# MS Excel



## strayokatoknight (Aug 15, 2013)

Is there anyone here that is handy with the Excel program. I'm working on a project and need some help majorly. ^.^


----------



## Saga (Aug 15, 2013)

It would help us majorly if you just told us the problem straight out


----------



## PheagleAdler (Aug 15, 2013)

I'm very handy with Office.


----------



## Lobar (Aug 15, 2013)

Excel is very handy once you learn how to use it.  What specifically are you trying to do?


----------



## strayokatoknight (Aug 15, 2013)

Well, I'm attempting to create a probabilty system using basic rpg statistics, a dice roller program(in excel), and the like to help me determine who would win in a fight between two combatants. Lol, its gonna be tough I know but I've been working on it for some time now.


----------



## Lobar (Aug 16, 2013)

=RANDBETWEEN(X,Y) will give you a die roll between X and Y.  Other than that your description is still too vague to give any help, really.  What specific, mathematical functions are you trying to get Excel to do?


----------



## strayokatoknight (Aug 16, 2013)

Lobar said:


> =RANDBETWEEN(X,Y) will give you a die roll between X and Y.  Other than that your description is still too vague to give any help, really.  What specific, mathematical functions are you trying to get Excel to do?



You're right, I do apologize.

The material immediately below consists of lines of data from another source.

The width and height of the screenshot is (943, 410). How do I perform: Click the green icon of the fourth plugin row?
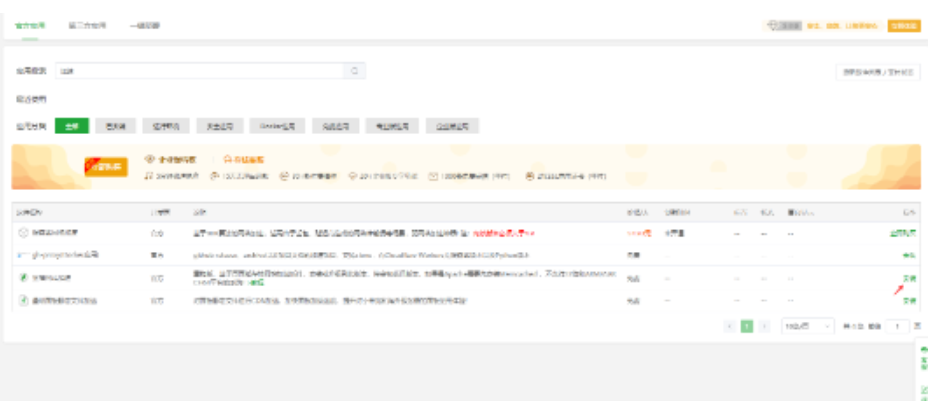[x=23, y=299]
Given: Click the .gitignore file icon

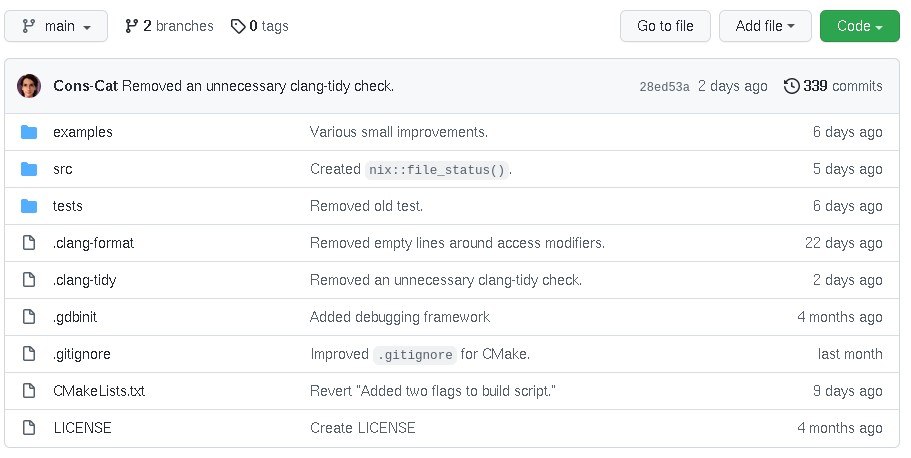Looking at the screenshot, I should click(29, 354).
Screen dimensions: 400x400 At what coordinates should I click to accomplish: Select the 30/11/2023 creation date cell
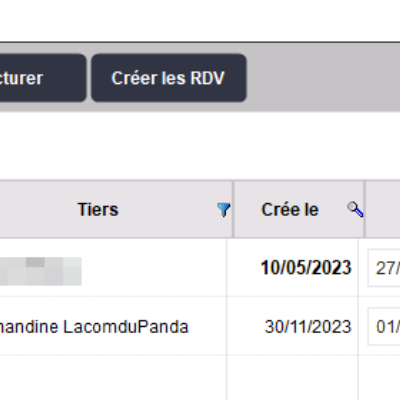(x=308, y=327)
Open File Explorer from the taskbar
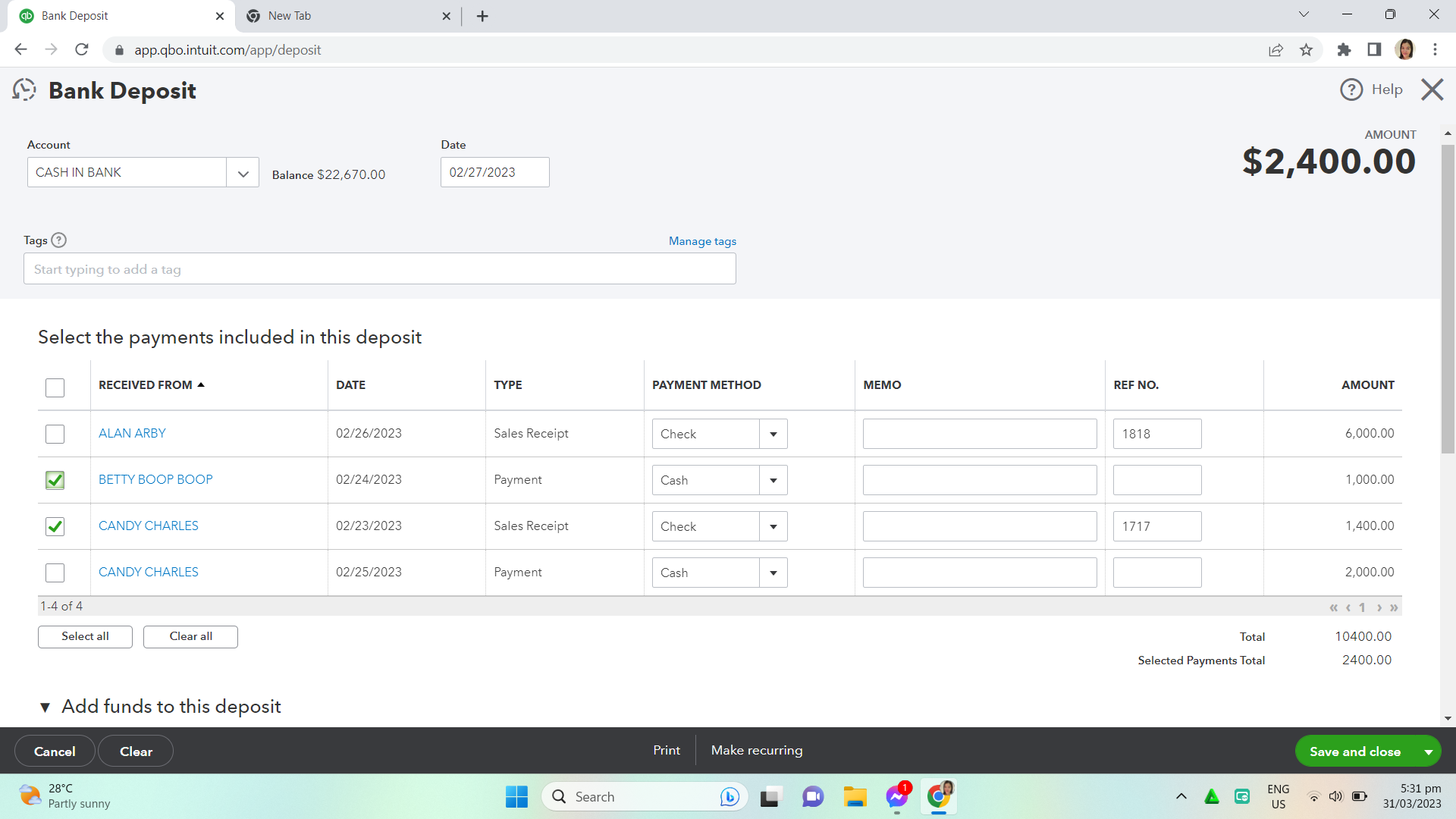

Let's see I have primary statistics. Attributes for the person, two weapon attributes (primary weapon and secondary if char uses one, and armour attributes including buffs to the char's attributes. This all together get calculated into the secondary attributes, such as attack, defense, speed, etc. I have all this and the dice roller program ready just not sure how to get to my end goal.

I'd like to add special attacks to the mix, like if I did superman vs goku again (i know its been done, but I can use the derived statistical data as a way to test my program) but how to do the "if dice roll is x then roll percentile die to determine which special to use i stead of standard attack." And how can I create a sequence program, to do this over several "turns." And to be able to have an hp counter that ends the sequence when one hp counter reaches zero. This way I can take two fighters and have a clear cut winner.

even if you dont know the formulas and such maybe someone can point me in the right direction.


----------



## Lobar (Aug 16, 2013)

strayokatoknight said:


> You're right, I do apologize. Let's see I have primary statistics. Attributes for the person, two weapon attributes (primary weapon and secondary if char uses one, and armour attributes including buffs to the char's attributes. This all together get calculated into the secondary attributes, such as attack, defense, speed, etc. I have all this and the dice roller program ready just not sure how to get to my end goal.
> 
> I'd like to add special attacks to the mix, like if I did superman vs goku again (i know its been done, but I can use the derived statistical data as a way to test my program) but how to do the "if dice roll is x then roll percentile die to determine which special to use i stead of standard attack." And how can I create a sequence program, to do this over several "turns." And to be able to have an hp counter that ends the sequence when one hp counter reaches zero. This way I can take two fighters and have a clear cut winner.
> 
> even if you dont know the formulas and such maybe someone can point me in the right direction.



Excel really isn't well-suited to this sort of thing.  You could use formulas to determine the outcome of a particular attack based on the characters' statistics, but to procedurally select attacks over several rounds of combat until there is a winner as a routine, you're probably better off learning to write a simple Java app.


----------



## strayokatoknight (Aug 16, 2013)

Lobar said:


> Excel really isn't well-suited to this sort of thing.  You could use formulas to determine the outcome of a particular attack based on the characters' statistics, but to procedurally select attacks over several rounds of combat until there is a winner as a routine, you're probably better off learning to write a simple Java app.



Hm, valid point. Perhaps I can always just do a full "round" by hand and take the damage done turn by turn.


----------



## strayokatoknight (Aug 18, 2013)

Thanks guys. ^.^ If you have any ideas or tips, let me know. Lol. Always looking to improve.


----------



## Connor J. Coyote (Aug 22, 2013)

I don't know Excel too much. Sorry.

But, there may be some tutorials out there on the web.


----------